Los sueños de bienestar forman parte del pasado. Hastiados de la corrupción, los votantes ven ahora el futuro tan negro como el carbón de Tavan Tolgoi.

En Tsogttsetsii, una ciudad cercana a esta mina a cielo abierto, en pleno desierto de Gobi, los camiones levantan una polvareda blanca.

En las yurtas (ger en mongol), cuelgan pancartas de los candidatos, en las que se comprometen a convertir los recursos mineros en empleo, enseñanza y mejoras en el sistema sanitario. Pero los proyectos acumulan retrasos debido a los desacuerdos con las compañías extranjeras y el desplome de los precios del carbón.

En la capital, Ulán Bator, las habitantes, frustrados por la corrupción y el marasmo económico, dicen que prefieren no votar.

"Mongolia tiene todos los recursos naturales, pero somos uno de los países más pobres", lamenta Otgonbayar, un obrero. Desde su yurta se divisan montañas de desechos junto a la mina. "Los dirigentes políticos se limitan a aprobar las leyes que les conviene", protesta.
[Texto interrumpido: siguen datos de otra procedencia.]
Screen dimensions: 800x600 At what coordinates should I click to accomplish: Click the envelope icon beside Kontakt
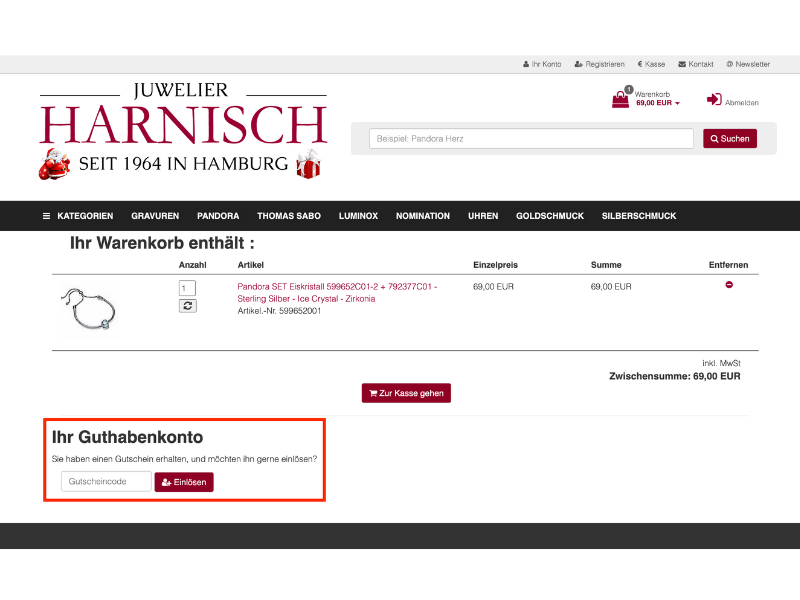pyautogui.click(x=682, y=64)
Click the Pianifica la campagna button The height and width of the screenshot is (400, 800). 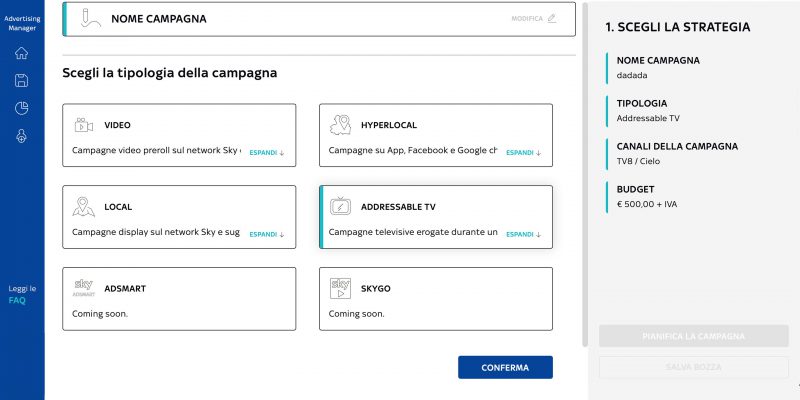coord(693,336)
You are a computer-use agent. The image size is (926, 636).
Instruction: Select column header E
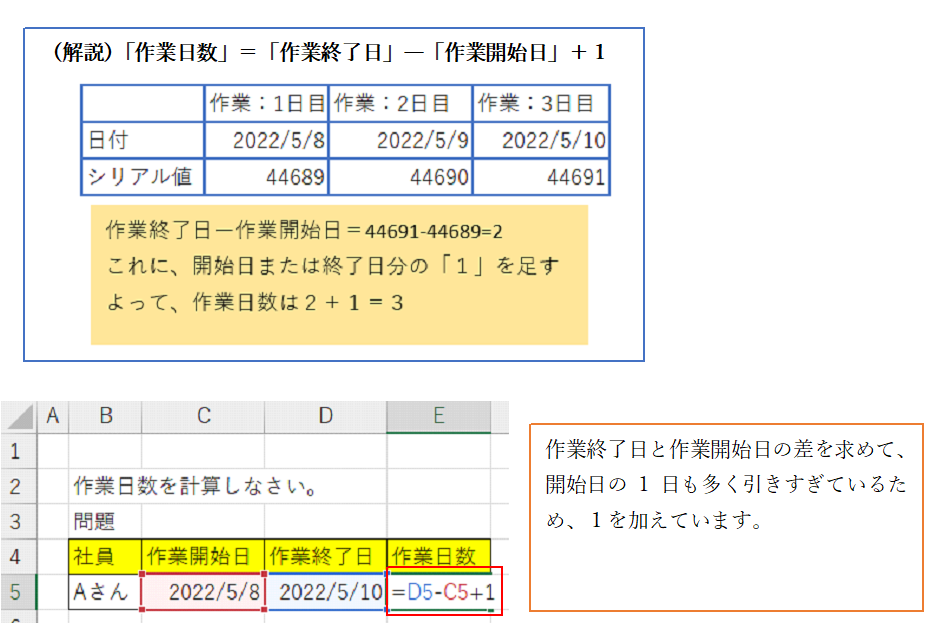point(438,416)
Lejos ha quedado el optimismo de la revolución mongola de 1990 que marcó el final del yugo soviético, e incluso del reciente boom económico de 2011, cuando el crecimiento se disparó un 17% gracias a la subida de los precios de las materias primas.

- 'Apatía' -

La participación electoral ha bajado al 65% en 2012, afirma Ashleigh Whelan, directora en Mongolia para el grupo de reflexión estadounidense International Republican Institute (IRI).

"Constatamos un nivel de apatía en el proceso electoral, vinculado al hecho de que los ciudadanos tienen la impresión de no contar con una opción adecuada", explicó.

Hace dos meses, el Tribunal Constitucional mongol modificó el modo de elección de los 76 miembros del Parlamento, para pasar de un sistema proporcional a uno mayoritario.

La iniciativa redujo drásticamente las oportunidades de las formaciones pequeñas en un país dominado por el Partido Democrático (PD, gobernante) y el Partido del Pueblo Mongol (PPM, oposición), sospechosos de haber conspirado para repartirse el poder.

Byambaagiin Bayarmagnai, un responsable ecologista de 37 años, está decepcionado. "Se vivía mejor bajo el PPM", afirma.

Tavan Tolgoi es uno de los muchos proyectos colosales que permitirían reducir la pobreza en Mongolia. Pero esta riqueza es todavía un espejismo.

La desaceleración económica en China (principal socio comercial de Mongolia) provocó el derrumbe de los precios de las materias primas y las divergencias políticas frenaron la explotación de los recursos.

- 'Venta de acciones' -

Una excoalición gubernamental PD-PPM concedió a cada mongol acciones de una empresa pública de Tavan Tolgoi, que el actual primer ministro, Chimediin Saikhanbileg (PD), propone comprar a los particulares. Una iniciativa tachada de compra disimulada de votos de cara a los comicios del miércoles.

A pesar de ello, más de un millón de mongoles (un tercio de la población) son partidarios de vender sus acciones, incluso a expensas de quedarse sin posibles dividendos en el futuro.

Lo único que quieren es poder "servir carnero frito", explica Julian Dierkes, de la universidad de la Columbia británica, refiriéndose a una especialidad gastronómica local. "Esto demuestra hasta qué punto la gente está desesperada y necesita dinero".